Software epigrams

rusi rustompmody at gmail.com
Wed May 15 23:55:01 EDT 2013


On May 14, 8:08 am, Dan Sommers <d... at tombstonezero.net> wrote:
> On Tue, 14 May 2013 04:12:53 +1000, Chris Angelico wrote:
> > On Tue, May 14, 2013 at 4:02 AM, Skip Montanaro <s... at pobox.com> wrote:
> >>> 8. A programming language is low level when its programs require
> >>> attention to the irrelevant.
> >> I think "irrelevant" in this context means stuff like memory
> >> management.
> > Sure. That one's pretty clear (if you care about memory management,
> > you want a low level language) ...
>
> http://www.memorymanagement.org/articles/lang.htmlsays:
>
>     C programmers think memory management is too important to be
>     left to the computer.

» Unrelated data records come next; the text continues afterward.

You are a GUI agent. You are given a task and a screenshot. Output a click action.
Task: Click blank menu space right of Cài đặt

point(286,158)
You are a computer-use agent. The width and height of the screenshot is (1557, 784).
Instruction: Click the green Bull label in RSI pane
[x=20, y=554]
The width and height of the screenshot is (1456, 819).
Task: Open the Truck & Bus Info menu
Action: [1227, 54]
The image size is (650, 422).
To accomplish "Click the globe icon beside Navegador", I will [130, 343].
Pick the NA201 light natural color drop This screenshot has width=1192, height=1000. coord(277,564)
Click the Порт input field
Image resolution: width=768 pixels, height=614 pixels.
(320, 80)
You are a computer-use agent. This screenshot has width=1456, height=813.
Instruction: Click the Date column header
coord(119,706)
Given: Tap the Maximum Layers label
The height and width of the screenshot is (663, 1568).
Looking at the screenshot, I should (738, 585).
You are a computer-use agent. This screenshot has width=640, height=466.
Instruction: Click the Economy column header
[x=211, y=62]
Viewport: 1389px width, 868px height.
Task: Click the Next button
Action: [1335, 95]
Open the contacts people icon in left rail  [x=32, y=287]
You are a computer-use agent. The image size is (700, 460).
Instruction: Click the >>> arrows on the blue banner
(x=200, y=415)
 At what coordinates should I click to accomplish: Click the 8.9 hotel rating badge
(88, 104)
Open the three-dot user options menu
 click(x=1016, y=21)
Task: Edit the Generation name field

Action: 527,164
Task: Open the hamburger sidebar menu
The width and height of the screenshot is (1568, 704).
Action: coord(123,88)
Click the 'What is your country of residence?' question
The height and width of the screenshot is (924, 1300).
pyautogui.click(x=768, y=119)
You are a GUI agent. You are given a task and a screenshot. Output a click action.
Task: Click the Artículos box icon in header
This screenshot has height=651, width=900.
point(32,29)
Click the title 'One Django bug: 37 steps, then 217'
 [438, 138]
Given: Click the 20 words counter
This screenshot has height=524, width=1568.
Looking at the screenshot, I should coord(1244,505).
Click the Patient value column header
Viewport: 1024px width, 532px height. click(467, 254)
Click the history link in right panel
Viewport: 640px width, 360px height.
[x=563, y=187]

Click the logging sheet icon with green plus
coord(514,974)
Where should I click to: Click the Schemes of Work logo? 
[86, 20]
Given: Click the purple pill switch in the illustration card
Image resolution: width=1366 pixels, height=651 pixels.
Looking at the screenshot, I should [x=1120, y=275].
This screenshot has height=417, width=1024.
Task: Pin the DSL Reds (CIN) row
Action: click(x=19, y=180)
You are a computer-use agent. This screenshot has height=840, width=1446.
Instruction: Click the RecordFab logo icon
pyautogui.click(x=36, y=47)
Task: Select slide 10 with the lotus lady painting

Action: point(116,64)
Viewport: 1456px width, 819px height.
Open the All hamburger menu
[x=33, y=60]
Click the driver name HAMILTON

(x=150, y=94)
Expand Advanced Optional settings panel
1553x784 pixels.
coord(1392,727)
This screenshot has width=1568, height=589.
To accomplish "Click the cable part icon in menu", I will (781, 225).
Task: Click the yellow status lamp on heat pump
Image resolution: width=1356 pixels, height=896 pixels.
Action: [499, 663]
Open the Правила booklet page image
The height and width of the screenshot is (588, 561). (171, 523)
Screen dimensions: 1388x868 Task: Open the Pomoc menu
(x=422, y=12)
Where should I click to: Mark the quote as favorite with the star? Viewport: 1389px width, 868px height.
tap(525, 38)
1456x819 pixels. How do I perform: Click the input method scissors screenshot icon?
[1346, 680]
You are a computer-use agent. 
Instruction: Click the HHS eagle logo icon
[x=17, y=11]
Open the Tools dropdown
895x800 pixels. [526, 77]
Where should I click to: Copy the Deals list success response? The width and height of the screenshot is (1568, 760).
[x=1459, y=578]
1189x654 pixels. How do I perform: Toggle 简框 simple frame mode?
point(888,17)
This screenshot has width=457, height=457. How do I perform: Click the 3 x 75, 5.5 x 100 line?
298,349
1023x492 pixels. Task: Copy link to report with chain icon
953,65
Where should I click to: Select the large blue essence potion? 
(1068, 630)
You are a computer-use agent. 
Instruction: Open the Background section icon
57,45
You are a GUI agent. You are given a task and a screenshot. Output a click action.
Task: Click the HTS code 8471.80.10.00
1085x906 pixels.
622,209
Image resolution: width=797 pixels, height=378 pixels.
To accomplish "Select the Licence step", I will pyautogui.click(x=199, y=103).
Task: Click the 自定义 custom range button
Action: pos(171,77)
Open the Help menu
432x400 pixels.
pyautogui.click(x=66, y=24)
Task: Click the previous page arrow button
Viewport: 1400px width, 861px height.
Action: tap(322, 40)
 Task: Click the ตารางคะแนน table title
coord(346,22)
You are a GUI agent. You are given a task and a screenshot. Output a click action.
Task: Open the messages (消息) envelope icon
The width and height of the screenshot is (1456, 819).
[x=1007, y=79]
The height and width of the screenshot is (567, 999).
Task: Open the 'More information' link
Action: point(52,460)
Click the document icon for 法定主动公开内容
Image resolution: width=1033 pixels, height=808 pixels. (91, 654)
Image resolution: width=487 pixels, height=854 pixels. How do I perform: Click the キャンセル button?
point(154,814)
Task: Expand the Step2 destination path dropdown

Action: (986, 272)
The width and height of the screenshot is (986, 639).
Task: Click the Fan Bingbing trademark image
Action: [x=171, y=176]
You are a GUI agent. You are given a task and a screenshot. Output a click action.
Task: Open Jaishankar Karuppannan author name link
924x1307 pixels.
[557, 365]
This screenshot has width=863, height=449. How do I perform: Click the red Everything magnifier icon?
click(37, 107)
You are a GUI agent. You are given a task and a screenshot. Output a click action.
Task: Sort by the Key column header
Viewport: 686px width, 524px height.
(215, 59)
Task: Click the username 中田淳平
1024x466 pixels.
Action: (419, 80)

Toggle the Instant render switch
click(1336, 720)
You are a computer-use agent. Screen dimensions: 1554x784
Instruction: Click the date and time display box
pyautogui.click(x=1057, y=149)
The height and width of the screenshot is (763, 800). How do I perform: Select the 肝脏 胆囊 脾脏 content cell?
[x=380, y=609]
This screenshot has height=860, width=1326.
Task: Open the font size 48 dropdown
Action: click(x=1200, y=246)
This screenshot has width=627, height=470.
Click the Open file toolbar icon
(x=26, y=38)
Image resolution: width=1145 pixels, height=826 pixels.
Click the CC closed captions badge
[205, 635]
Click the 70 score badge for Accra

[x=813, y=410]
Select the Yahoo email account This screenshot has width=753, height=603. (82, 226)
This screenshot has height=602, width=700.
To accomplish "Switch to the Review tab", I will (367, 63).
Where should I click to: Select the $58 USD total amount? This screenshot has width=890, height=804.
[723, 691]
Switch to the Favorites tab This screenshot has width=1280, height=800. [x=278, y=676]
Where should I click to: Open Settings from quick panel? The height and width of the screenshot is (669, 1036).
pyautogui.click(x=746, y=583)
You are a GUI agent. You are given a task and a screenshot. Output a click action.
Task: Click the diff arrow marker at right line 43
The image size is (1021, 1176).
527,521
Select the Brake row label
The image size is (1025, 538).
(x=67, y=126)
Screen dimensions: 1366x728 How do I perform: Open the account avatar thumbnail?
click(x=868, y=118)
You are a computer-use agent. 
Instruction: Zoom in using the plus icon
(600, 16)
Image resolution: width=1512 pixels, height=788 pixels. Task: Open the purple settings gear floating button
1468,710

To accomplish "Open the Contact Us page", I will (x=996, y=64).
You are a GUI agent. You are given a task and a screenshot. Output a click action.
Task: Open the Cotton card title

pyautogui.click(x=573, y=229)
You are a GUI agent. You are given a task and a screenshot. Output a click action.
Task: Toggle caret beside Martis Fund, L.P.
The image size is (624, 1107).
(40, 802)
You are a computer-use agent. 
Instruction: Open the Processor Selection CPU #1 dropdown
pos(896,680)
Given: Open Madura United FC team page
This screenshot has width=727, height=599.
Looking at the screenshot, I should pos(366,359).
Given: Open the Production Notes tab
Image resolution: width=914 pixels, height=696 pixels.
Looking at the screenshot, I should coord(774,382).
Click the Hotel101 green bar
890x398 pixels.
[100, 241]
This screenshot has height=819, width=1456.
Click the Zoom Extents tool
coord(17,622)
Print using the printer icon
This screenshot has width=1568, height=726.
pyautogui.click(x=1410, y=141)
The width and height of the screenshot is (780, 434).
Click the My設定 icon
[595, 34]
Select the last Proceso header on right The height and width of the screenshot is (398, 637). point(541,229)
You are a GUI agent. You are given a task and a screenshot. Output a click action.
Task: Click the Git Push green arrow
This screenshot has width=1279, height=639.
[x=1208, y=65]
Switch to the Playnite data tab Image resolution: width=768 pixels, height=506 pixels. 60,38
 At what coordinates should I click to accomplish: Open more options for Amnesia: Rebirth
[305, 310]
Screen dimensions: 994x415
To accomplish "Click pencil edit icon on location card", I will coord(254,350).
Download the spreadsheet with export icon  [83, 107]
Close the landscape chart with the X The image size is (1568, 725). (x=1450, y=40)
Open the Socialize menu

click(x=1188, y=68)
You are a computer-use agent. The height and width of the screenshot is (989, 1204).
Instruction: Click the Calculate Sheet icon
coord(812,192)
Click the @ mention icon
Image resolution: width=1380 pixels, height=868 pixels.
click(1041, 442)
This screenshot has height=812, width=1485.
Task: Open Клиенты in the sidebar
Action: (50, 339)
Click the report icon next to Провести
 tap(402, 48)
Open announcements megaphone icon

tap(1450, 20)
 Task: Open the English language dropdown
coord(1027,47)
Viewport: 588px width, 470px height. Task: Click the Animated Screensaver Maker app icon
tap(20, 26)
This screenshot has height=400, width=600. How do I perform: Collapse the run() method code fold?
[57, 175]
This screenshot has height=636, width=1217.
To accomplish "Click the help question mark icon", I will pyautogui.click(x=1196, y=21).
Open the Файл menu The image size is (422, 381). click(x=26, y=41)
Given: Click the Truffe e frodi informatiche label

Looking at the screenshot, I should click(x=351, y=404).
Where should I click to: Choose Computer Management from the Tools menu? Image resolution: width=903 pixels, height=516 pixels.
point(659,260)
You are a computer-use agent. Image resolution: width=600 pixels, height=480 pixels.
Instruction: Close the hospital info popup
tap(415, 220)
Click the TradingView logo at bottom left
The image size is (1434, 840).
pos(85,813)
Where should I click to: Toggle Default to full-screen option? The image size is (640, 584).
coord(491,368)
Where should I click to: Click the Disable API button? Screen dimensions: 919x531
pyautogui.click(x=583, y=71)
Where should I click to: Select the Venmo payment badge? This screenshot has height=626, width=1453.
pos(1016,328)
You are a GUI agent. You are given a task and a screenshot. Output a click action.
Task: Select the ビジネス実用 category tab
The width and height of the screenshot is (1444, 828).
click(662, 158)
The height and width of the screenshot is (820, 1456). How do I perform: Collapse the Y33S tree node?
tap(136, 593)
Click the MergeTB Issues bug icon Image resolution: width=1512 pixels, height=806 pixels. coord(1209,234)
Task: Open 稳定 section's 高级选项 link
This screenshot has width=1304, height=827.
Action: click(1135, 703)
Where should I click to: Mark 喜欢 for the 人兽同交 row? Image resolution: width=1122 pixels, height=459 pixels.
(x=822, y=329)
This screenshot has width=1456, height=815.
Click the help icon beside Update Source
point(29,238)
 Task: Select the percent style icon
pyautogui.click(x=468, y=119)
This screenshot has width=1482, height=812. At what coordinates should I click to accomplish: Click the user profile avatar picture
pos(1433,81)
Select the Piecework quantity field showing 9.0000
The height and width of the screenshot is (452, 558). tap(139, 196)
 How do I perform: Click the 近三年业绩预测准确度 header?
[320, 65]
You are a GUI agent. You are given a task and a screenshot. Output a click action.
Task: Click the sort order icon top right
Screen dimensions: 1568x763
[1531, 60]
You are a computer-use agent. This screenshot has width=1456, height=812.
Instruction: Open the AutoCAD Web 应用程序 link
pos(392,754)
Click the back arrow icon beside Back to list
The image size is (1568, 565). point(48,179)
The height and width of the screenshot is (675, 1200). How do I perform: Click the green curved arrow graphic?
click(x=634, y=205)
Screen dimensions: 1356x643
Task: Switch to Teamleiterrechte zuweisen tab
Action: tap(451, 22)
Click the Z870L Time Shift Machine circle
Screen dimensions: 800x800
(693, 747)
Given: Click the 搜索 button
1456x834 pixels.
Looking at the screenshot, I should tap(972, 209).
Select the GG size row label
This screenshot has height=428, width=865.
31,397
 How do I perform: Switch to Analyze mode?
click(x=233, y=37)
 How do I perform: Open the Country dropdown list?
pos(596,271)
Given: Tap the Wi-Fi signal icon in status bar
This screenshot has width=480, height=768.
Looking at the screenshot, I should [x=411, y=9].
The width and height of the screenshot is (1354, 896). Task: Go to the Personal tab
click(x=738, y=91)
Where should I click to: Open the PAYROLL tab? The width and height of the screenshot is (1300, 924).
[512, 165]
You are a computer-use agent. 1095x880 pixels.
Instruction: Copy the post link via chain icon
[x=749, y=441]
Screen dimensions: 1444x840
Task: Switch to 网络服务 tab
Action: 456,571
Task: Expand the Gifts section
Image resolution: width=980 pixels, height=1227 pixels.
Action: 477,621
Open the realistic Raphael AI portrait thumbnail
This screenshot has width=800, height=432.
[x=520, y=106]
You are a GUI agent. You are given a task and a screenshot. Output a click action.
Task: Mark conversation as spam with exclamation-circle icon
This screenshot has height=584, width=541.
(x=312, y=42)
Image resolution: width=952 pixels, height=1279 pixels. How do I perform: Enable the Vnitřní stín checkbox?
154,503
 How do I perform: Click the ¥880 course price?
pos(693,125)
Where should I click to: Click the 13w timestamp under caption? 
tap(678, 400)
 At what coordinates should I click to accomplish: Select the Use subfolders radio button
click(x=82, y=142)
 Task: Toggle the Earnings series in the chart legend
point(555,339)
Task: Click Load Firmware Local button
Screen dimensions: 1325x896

Lisp programmers think memory management
>     is too important to be left to the user.
>
>     (from Ellis and Stroustrup's The Annotated C++ Reference Manual)

Notable physicist David Bohm wrote that the difficulty in
understanding quantum physics is largely a result of the limitation of
the subject-predicate format of Indo-European languages.

He suggested some experiments in languaging called rheomode that makes
English more process-oriented and less (abstract)noun oriented.

One part of this project is to learn to use the word 'relevate' --
which is 'relevant' verbified with an element of 'elevate' as in 'lift
into relief'

I guess the Ellis and Stroupstrup quote above just shows that C++
programmers relevate in one direction whereas Lisp programmers
relevate in another.

More http://www.mindstructures.com/2010/04/meaning-and-context/

Twenty two years ago I wrote about this http://www.the-magus.in/Publications/chor.pdf

Suddenly I am finding glowing references to this
http://dieswaytoofast.blogspot.in/2013/01/why-i-grown-to-loathe-c.html

And I am uneasy because these questions are far less rhetorical/
tautological than I imagines in 1990!